When will Trump reach the bottom?
Mike Cormack

Editor's note: Mike Cormack is a writer, editor and reviewer mostly focusing on China, where he lived from 2007 to 2014. He edited Agenda Beijing and is a regular book reviewer for the South China Morning Post. The article reflects the author's opinions, and not necessarily the views of CGTN.

A recurrent theme when discussing Donald Trump has been that there is no bottom. There is no moral outrage he will not countenance, no ethical boundary he will not explode, no government corruption he will not permit, so long as his overwhelming narcissism is satisfied. It's a political commonplace that you find out about someone when you give them power. 

There had been some expectations beforehand that Trump would become presidential upon inauguration; that he would acquire gravitas and speak to all the people, not just his electoral base. 

But this was a faint hope. Anyone observing his business and media career knew who he was, while his political career was founded on populism, division and racism: these aspects were not occasional excesses but building blocks, as with his racist Birtherism campaign against Barack Obama and his plainly false claim that Mexico would pay for a wall between it and U.S. (what little has been built has paid for from U.S. military funding for anti-drug activities and the war on terror).

Clearly a man to whom ethical constraints is an alien concept, all that concerns Trump is his ego, and the gratification of it. Occasions when his pride is wounded see him boil over in fury, even when people have been trying to help him. 

On one occasion he attended a briefing at the Pentagon, in the "Tank" or Gold Room where some of the most famous U.S. military decisions have been made. (Even the location was an attempt to succor Trump's ego, an effort to make him feel on par with great figures of the past). 

Advisers, military men and secretaries of state briefed Trump on the alliances which the U.S. led and from which, they said, it benefited. It was an effort to fill the astonishing gaps in Trump's knowledge. (He hadn't known the UK was a nuclear power when meeting British Prime Minister Theresa May, for example).

Trump did not take to the event. His ego bruised by others displaying greater knowledge of geopolitics, and thus "lecturing" to him, he lashed out viciously. To the generals he yelled, "You're all losers. You don't know how to win any more… I wouldn't go to war with you people. You're a bunch of dopes and babies." Here is a man who reacts with vengeance, to anyone and anywhere, whenever he feels slighted.

What might such a man be capable of? There is no bottom. But already what he has done, and what he is still doing, takes the breath away. The response of the U.S. federal government to the coronavirus is one of the worst – in conception, delivery and public communication – by a government of any major nation. Trump's personal response has been, as always, denial, deflection, and the shirking of personal responsibility. ("I don't take any responsibility at all", he famously said).

A masked worker cleans a street in the Chinatown district in San Francisco, U.S., January 31, 2020. /AP

A masked worker cleans a street in the Chinatown district in San Francisco, U.S., January 31, 2020. /AP

The infection rate across the U.S., having declined slightly from a peak, has been rising again.
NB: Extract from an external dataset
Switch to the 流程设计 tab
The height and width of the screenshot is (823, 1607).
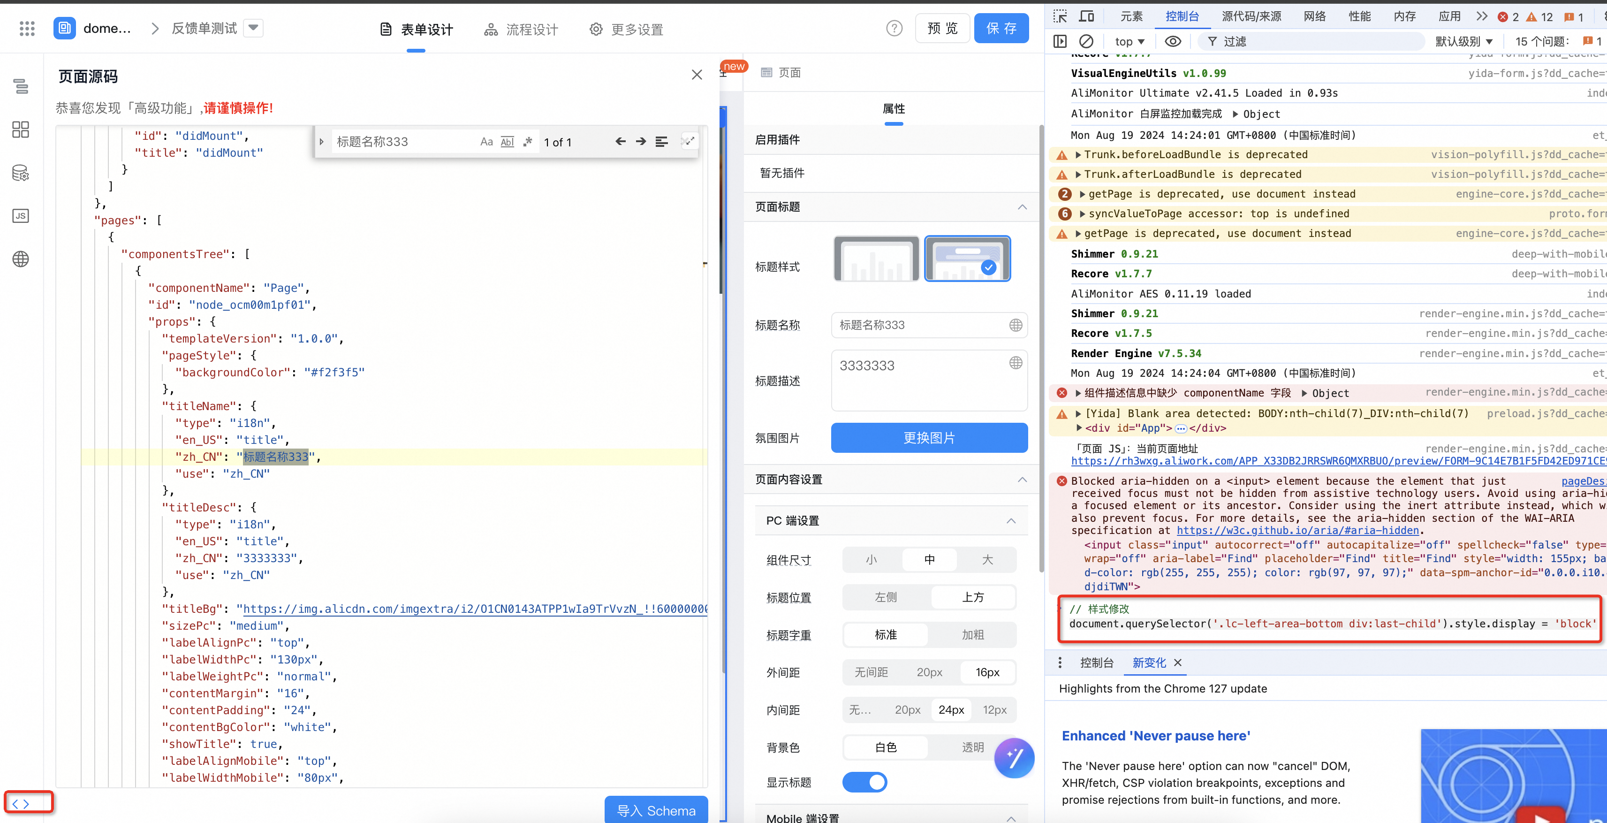(x=521, y=29)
A second wave of infections looks well on the way, with states which were opening up again likely to have to shut down again, after who knows how many unnecessary deaths.

And what does the Trump administration propose at this time? It will end federal support for a number of coronavirus testing sites, including seven in Texas, despite that state reporting a record daily high of 5,489 new cases of the coronavirus on June 23. On the same day, hospital admissions hit record highs in seven U.S. states. This is not a pandemic that is over, and for which government action can be brought to an end.

And why? It's not for a lack of funds: the administration has 14 billion U.S. dollars for tracking and tracing which it has not spent. It is more likely all part of Trump's re-election campaign. He does not want to be President Coronavirus. He wants to move on from it. He is bored. He wants to talk up the economy, on stock market highs and job creation. 

The economic devastation already caused by the coronavirus has made that difficult, though he touts a slight economic recovery as though it were a great boom. So he has encouraged states to open up, never mind the risks, so that he can look better.

Yet the coronavirus cannot be wished away. It is a brutal reality. Over 126,000 Americans have already lost their lives. And with infection rates jumping again – California, Texas and Florida, the three most populous states, reported their highest daily totals of new coronavirus cases on June 24 – more will die. People must die so that Trump can boast about the economy in his re-election campaign. This is psychopathic.

Is this, then, the bottom? Is it truly the worst thing Trump has done? To quote King Lear: "The worst is not, so long as we can say, 'This is the worst'." Every time we say, "This is the worst" for Trump, we do so in the knowledge that something worse is probably on the way.